# 2010 Carbon Six Headset Options?



## driver bob (May 29, 2010)

My 2008 System Six was warrantied by Cannondale and has been replaced with a 2010 Carbon Six frame and fork set.

The new frame and fork shipped without a headset and (of course) the old one does not fit.

Old: 1.125" - 1.5" tapered.
New: 1.125" non tapered (from the look of the steerer tube)

I cannot find any info on what headset I need, other than "Tange integrated, 25mm carbon top cover" and don't want to take up the time of my LBS on a busy Saturday.
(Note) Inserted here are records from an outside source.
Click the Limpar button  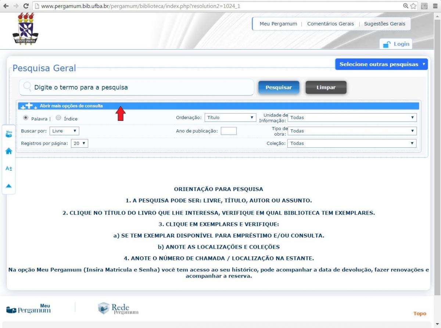click(326, 87)
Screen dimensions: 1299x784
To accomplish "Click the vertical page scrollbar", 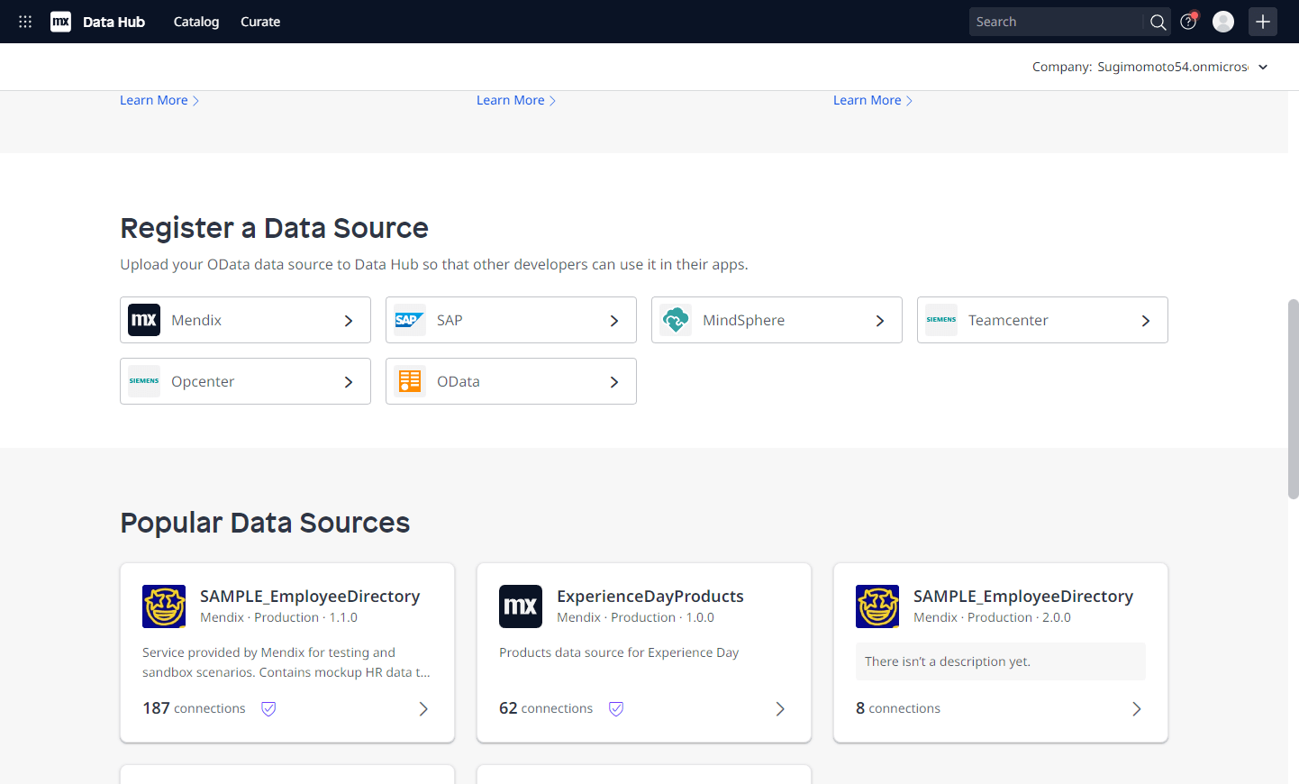I will (1293, 398).
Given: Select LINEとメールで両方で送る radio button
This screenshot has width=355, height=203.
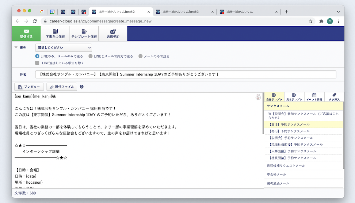Looking at the screenshot, I should tap(90, 56).

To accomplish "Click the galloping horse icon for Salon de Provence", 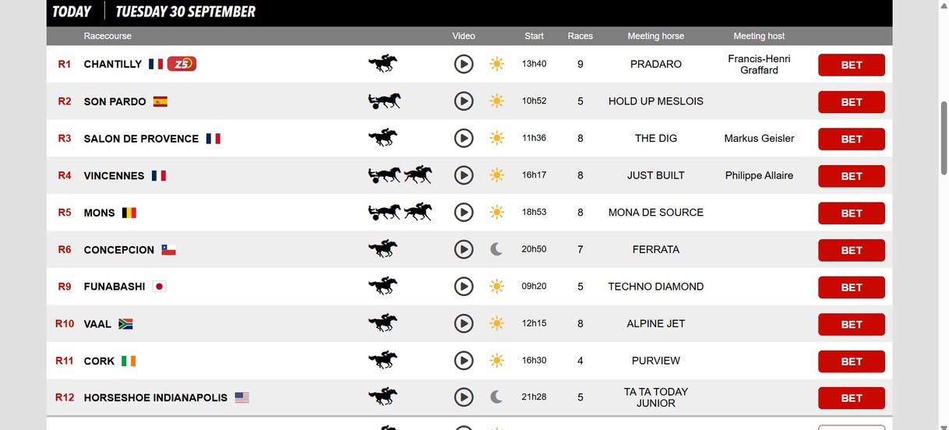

Does anyone know exactly what I need, or suggest any upgrade options from stock?

Thanks

DB


----------



## zamboni (Sep 11, 2003)

If it's 1.125 you can use any brand should work.


----------



## CHL (Jun 24, 2005)

I can't say for sure since I did not find any reference manuals, but Cannondale has always used an integrated headset with Campagnolo specification. I'm fairly confident that a Campagnolo Hiddenset would work. Also the Cane Creek S3.ISi. should work as well.

Hope this helps,
CHL

P.S. Seems strange that Cannondale did not provide a headset with the Six frameset, considering the replacement frame has a different size headset/headtube.


----------



## driver bob (May 29, 2010)

It's a minor irritation about the headset but they were excellent about replacing the frame. No arguments or questions. The process was quick and efficient. Now I just want to get the bike rebuilt asap


----------



## Devastator (May 11, 2009)

How long did it take to get your frame replacement?


----------



## acidzerocool (Aug 1, 2007)

Devastator said:


> How long did it take to get your frame replacement?


Yea how long did it take?


----------



## Devastator (May 11, 2009)

driver bob said:


> It's a minor irritation about the headset but they were excellent about replacing the frame. No arguments or questions. The process was quick and efficient. Now I just want to get the bike rebuilt asap


FYI Ive now done two warrantys and both times there were no questions asked and I got both my Supersix's with forks. Seems kinda odd they didnt give you a new fork. Took 1 month for my first Super, then I got lucky and second took 6 days.


----------